Monopoli PLN Penyebab Lambatnya Pemerataan Listrik di Kaltim

Anggota Komisi III DPRD Kaltim Muhammad Samsun. (Niaga.Asia/Lydia Apriliani)

SAMARINDA.NIAGA.ASIA – Anggota Komisi III DPRD Kalimantan Timur (Kaltim) daerah pemilihan (dapil) Kutai Kartanegara, Muhammad Samsun, berpendapat monopoli PLN sebagai penyebab lambatnya pemerataan listrik di Bumi Mulawarman.

Menurutnya, banyak perusahaan tambang di Provinsi Kaltim yang memiliki pembangkit listrik sendiri. Tetapi sayangnya, mereka tidak diizinkan untuk menyalurkan listrik langsung ke masyarakat sekitar.

“You punya diesel, you punya pembangkit listrik, tapi you enggak boleh mengaliri listrik untuk membantu masyarakat,” ujarnya usai melakukan rapat dengar pendapat dengan Dinas ESDM Kaltim, Kamis (27/2).

Upaya pemerataan listrik di Kaltim sebenarnya bukan hal baru. Pada era Gubernur Awang Faroek Ishak, pemerintah provinsi (pemprov) telah mendorong perusahaan tambang untuk membangun pembangkit listrik (power plant) di lokasi tambang.

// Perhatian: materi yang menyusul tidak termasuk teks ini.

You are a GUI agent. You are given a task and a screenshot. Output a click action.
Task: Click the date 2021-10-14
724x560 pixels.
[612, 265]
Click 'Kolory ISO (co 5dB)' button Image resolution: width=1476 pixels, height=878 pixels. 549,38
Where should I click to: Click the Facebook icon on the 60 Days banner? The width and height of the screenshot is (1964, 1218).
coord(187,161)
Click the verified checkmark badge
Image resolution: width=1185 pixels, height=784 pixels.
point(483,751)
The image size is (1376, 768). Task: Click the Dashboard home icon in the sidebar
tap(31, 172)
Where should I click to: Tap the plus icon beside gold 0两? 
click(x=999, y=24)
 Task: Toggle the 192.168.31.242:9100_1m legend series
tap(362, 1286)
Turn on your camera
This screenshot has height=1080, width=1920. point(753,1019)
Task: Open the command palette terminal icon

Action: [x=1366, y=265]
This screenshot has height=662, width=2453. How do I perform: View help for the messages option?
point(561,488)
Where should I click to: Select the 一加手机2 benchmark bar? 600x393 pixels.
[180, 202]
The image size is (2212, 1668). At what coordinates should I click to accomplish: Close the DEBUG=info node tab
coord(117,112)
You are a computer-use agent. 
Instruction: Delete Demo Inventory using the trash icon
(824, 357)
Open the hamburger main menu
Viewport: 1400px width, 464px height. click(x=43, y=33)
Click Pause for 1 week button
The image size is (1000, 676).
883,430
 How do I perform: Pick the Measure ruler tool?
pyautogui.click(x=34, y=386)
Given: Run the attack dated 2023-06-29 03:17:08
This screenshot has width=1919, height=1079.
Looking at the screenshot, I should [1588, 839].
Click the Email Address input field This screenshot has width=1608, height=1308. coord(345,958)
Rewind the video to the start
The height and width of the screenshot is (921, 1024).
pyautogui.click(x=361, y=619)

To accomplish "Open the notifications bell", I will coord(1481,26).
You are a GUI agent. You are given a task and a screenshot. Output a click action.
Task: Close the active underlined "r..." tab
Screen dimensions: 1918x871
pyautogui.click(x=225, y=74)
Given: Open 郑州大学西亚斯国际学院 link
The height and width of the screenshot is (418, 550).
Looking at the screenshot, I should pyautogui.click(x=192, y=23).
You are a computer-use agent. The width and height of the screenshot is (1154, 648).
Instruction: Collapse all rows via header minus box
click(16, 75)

“Ketika Pak Awang menjabat, beliau sudah memerintahkan perusahaan tambang untuk membangun power plant di mulut tambang mereka. Dan itu dilakukan, terutama oleh perusahaan tambang besar,” jelasnya.

Pemerintah menargetkan pemenuhan listrik untuk daerah terpencil dengan memanfaatkan potensi energi lokal. Gagasan ini diharapkan dapat membantu mengatasi defisit listrik dan mempercepat elektrifikasi bagi masyarakat sekitar. Namun, kebijakan itu nyatanya tidak berjalan sesuai harapan.

“Power plant yang mereka bangun tidak bisa langsung menyuplai listrik ke masyarakat karena regulasi hanya mengizinkan PLN sebagai penyalur listrik. Sementara PLN ingin membeli dengan harga murah. Akhirnya, apa yang dibangun enggak berpengaruh terhadap elektrifikasi masyarakat. Padahal mereka di dekat sekitar tambang,” paparnya.

Hingga kini, masih ada lebih dari 100 desa di Kaltim yang belum teraliri listrik. Salah satu penyebabnya kata Samsun, adalah aturan yang hanya mengizinkan PLN sebagai satu-satunya distributor listrik untuk masyarakat.

Padahal jika regulasi diubah dan pasar listrik dibuka untuk lebih banyak pemain, maka tak menutup kemungkinan bahwa masyarakat bisa mendapatkan listrik dengan harga lebih murah dan otomatis aksesnya juga akan lebih mudah.

Belajar dari Telekomunikasi dan Jasa Pengiriman

Samsun menjelaskan bahwa ada sektor lain yang sebelumnya dimonopoli pemerintah kini telah bertransformasi menjadi lebih kompetitif dan menguntungkan masyarakat.

“Dulu telekomunikasi hanya dikuasai oleh Telkomsel, sekarang setelah ada kompetitor seperti XL, iM3 dan Indosat, harga jadi lebih bersaing dan layanan lebih bervariasi,” terangnya.

Hal serupa terjadi di industri jasa pengiriman. Sebelumnya, PT Pos Indonesia satu-satunya yang menangani pengiriman barang. Sekarang ada TIKI, J&T, JNE, dan lainnya. Akibatnya, harga lebih kompetitif dan masyarakat punya lebih banyak pilihan.

“Kalau PLN dibuka regulasinya juga barangkali masyarakat bisa mendapatkan harga listrik yang lebih murah dan mudah,” tutupnya.